There has also been difficulty achieving a material that has a sustained release feature good enough to release the included organic compound slowly in constant amounts over the elapse of constant times.
In addition, the aforesaid hydrotalcite contains aluminum, and as it is used as the DDS material, there is a risk of inducing aluminum-associated encephalosis or the like.
It has also been known in the art that hydroxide minerals are usable as flame retarders for plastics.

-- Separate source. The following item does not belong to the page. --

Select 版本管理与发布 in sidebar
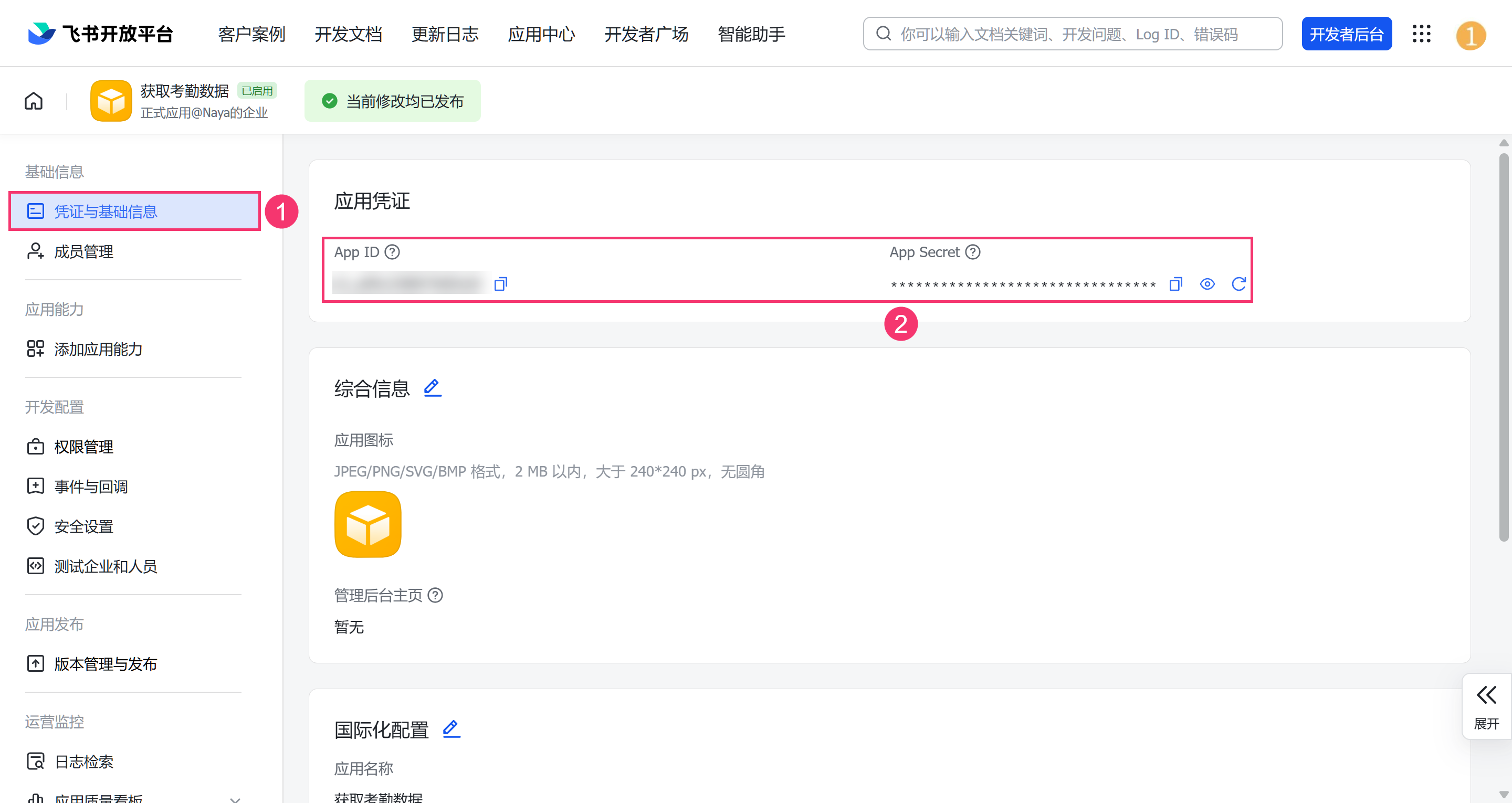Viewport: 1512px width, 803px height. coord(106,664)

For instance, brucite and gibbsite dehydrate and decompose drastically at 200 to 400° C., causing an endothermic reaction. With gibbsite, an endothermic reaction of about 1.5 kJ/g keeps going on, and with brucite, an endothermic reaction of 1.39 kJ/g keeps going on. An exothermic reaction of polyethylene is 43.4 kJ per gram. If polyethylene is blended with 66% by mass of gibbsite, the generation of heat by burning is almost leveled with the absorption of heat by the decomposition of gibbsite, resulting in a lowering of the temperature of a burning reaction field, which prevents burning from going on. Hydroxide minerals hinder a burning reaction of plastics, keeps temperature against rising upon burning of plastics, have a self-extinguishing feature, and facilitate prevention of smoking. Furthermore, brucite and gibbsite do not give rise to dioxin or other toxic gases upon burning; they are used as eco-friendly non-halogen flame retarders.
Upon high-density packaging of hydroxide minerals in high molecules such as polyethylene, however, there is a risk of being noticeably detrimental to flexibility and moldability, which offers a grave practical challenging problem.

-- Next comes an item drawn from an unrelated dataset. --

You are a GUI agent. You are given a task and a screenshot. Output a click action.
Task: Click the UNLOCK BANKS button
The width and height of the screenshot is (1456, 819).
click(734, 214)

If an inorganic compound is pulverized down to a nanometer level for dispersion throughout a plastic or rubber component, it is then possible to obtain a nanocomposite material having high flame retardancy. The finely pulverized inorganic compound forms a carbide film called a char on a burning surface, which keeps oxygen against being fed under burning reactions, producing a flame retarding effect.
Even though hydrophilic hydroxide minerals are hybridized into high molecules as they stand, however, it is much detrimental to dispersibility, encountering difficulty obtaining flame retarding features through fine dispersion.